Give a two-sentence summary of the excerpt below.

§ **PASSAGE**

• • • • • • •

Excerpt From Blood on the Page

Linne Gravestock      LINNE GRAVESTOCK

Linne Gravestock was born in Bell, California and at 5 was sent to live with relatives on a pig farm in New Mexico. At 9 she was given back to her birth mother and stepfather and planned her escape. At 17 she did escape to Berkeley and was never the same after being tear-gassed at her own wedding. She has lived in Canada and Mexico and is now working on family stories and tracking down her elusive Cherokee and Choctaw ancestors. She doesn't remember when she wasn't going to be a writer.


Edward

I had a friend named Edward. I don't know why, of all of them, that he and I became friends. Maybe it was our love of roaming in the woods, the enjoyment of turning over small rocks or rooting through the leaves. He was usually quiet, but when I discovered something beneath a log and would squeal at the joy of discovery, he would look up from his meanderings and look at what I'd found, and I knew that he was glad for me. We went for a lot of walks together.

He was the only pig on the farm who let me hold onto his tail to pull me up the mountain behind our house. He was bent on getting up to the top, not in stopping to argue with me to let go.

He would find acorns and chew them open-mouthed, flecks of foam and specks of dirt smearing his snout. I sat on a log near him and ate my peanut butter and jelly sandwich. He wasn't one to call me on my table manners, so I joined him in chewing with my mouth open, enjoying being pigs together.

• • • • • • •

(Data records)
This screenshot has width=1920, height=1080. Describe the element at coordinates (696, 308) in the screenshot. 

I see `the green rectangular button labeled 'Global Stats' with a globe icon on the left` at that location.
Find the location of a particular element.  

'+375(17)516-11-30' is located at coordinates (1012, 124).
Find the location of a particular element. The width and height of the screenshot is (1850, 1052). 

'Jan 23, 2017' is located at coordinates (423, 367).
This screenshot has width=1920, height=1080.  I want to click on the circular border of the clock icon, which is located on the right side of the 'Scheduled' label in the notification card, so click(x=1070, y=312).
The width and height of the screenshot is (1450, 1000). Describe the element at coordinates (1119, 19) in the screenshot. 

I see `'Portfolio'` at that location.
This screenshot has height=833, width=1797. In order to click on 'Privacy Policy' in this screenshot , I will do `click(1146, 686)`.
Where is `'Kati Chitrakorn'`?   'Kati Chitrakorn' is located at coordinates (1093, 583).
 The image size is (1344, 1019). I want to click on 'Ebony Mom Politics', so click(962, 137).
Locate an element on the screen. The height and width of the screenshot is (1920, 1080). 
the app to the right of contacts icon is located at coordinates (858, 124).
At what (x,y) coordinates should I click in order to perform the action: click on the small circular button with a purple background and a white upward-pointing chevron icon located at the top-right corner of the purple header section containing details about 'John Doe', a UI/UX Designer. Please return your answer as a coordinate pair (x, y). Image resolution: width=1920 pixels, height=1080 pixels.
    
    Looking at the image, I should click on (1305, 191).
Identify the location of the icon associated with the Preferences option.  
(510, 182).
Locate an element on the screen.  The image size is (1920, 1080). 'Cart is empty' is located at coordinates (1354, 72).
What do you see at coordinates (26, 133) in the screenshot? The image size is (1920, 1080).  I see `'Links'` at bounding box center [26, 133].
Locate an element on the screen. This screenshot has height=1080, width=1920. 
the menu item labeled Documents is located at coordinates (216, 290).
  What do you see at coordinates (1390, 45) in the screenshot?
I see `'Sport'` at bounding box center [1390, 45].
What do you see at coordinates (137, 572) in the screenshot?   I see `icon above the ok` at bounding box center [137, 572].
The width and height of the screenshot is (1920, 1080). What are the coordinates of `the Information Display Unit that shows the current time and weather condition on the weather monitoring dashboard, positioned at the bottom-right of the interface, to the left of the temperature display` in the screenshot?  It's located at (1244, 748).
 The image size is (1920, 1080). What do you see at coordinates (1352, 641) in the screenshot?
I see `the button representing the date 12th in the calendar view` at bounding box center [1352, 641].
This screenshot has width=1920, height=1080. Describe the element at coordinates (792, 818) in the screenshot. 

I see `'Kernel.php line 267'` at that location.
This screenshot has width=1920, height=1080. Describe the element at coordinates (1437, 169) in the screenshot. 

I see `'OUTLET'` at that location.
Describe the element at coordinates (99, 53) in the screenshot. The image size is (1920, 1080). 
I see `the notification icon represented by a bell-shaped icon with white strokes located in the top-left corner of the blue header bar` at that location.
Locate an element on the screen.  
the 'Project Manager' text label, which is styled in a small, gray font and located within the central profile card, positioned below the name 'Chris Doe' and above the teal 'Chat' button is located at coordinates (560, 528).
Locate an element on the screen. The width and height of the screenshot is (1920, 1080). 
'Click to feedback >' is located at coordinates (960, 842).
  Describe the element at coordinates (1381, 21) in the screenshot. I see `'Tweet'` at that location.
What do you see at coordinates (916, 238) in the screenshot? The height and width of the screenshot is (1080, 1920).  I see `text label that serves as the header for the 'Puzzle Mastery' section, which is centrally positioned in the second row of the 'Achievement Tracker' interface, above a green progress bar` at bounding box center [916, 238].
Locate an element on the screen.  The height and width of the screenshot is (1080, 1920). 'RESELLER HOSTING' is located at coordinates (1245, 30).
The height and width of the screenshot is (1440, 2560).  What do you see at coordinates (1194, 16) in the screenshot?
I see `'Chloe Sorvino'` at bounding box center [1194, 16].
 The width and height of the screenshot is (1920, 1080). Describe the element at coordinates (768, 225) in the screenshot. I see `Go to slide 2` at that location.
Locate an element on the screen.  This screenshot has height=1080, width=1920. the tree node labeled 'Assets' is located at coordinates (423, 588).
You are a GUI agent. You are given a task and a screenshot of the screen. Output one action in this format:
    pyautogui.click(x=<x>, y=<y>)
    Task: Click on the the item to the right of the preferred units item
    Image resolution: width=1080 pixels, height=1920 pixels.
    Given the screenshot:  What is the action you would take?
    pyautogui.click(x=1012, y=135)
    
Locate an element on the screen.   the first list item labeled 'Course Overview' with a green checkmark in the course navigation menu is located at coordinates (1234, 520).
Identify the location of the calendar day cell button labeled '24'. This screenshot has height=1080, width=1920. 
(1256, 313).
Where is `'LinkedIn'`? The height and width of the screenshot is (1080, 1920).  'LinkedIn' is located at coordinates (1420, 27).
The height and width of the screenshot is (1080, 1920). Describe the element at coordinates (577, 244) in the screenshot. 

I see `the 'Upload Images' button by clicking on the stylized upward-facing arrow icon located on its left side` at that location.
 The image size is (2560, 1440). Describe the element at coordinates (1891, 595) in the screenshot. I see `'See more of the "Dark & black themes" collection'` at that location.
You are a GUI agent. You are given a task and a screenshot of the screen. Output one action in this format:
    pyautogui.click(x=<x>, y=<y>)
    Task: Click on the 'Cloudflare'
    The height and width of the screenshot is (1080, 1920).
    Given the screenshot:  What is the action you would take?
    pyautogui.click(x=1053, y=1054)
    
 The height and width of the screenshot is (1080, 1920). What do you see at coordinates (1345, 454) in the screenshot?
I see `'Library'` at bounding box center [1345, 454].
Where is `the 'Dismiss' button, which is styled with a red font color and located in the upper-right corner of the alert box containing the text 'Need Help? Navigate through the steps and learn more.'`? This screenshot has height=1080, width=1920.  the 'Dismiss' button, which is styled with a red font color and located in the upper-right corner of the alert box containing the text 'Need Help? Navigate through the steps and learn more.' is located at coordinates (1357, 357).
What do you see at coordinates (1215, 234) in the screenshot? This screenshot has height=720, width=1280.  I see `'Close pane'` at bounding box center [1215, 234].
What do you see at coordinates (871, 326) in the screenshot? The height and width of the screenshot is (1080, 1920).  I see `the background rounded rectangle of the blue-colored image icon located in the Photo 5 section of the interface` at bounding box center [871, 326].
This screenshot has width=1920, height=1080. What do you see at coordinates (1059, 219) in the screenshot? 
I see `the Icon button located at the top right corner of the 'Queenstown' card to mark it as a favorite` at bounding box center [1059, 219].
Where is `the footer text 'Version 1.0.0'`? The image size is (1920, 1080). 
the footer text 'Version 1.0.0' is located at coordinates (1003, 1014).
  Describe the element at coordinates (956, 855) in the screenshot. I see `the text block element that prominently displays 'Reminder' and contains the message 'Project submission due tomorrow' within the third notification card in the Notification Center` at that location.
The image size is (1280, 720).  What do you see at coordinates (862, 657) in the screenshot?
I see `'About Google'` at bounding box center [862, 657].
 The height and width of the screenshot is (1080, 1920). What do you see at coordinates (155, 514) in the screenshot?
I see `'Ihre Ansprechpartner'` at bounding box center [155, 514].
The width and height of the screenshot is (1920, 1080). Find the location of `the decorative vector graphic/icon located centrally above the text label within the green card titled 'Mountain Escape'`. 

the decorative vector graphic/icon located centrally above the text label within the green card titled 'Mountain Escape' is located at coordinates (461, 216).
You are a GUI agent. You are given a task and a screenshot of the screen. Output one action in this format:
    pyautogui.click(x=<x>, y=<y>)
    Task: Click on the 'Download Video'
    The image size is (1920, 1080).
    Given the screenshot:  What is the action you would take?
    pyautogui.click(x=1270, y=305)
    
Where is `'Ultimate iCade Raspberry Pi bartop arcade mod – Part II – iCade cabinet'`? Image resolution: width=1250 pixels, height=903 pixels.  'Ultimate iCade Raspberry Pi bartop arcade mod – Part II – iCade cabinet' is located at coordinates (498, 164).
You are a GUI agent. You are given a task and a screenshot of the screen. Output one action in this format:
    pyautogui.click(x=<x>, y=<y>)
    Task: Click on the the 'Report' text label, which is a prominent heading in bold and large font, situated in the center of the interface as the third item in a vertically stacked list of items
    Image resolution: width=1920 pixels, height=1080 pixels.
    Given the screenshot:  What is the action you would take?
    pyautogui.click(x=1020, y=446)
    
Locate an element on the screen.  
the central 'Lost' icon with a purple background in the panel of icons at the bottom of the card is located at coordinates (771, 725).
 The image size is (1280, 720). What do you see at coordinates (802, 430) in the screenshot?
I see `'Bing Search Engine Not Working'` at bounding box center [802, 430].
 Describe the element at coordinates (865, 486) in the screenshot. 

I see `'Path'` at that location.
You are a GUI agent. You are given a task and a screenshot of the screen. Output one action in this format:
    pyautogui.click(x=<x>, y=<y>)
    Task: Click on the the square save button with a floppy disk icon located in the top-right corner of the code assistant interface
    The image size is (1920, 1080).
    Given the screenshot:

• • • • • • •

§ **CORRECT OUTPUT**
Linne Gravestock, born in Bell, California, was sent at 5 to live with relatives on a pig farm in New Mexico, escaped to Berkeley at 17, and is now working on family stories and tracking down her Cherokee and Choctaw ancestors. In the piece titled "Edward," the narrator recalls a friendship with a pig named Edward, who went on walks in the woods with the narrator, let the narrator hold his tail to be pulled up the mountain, and chewed acorns open-mouthed while the narrator did the same with a sandwich.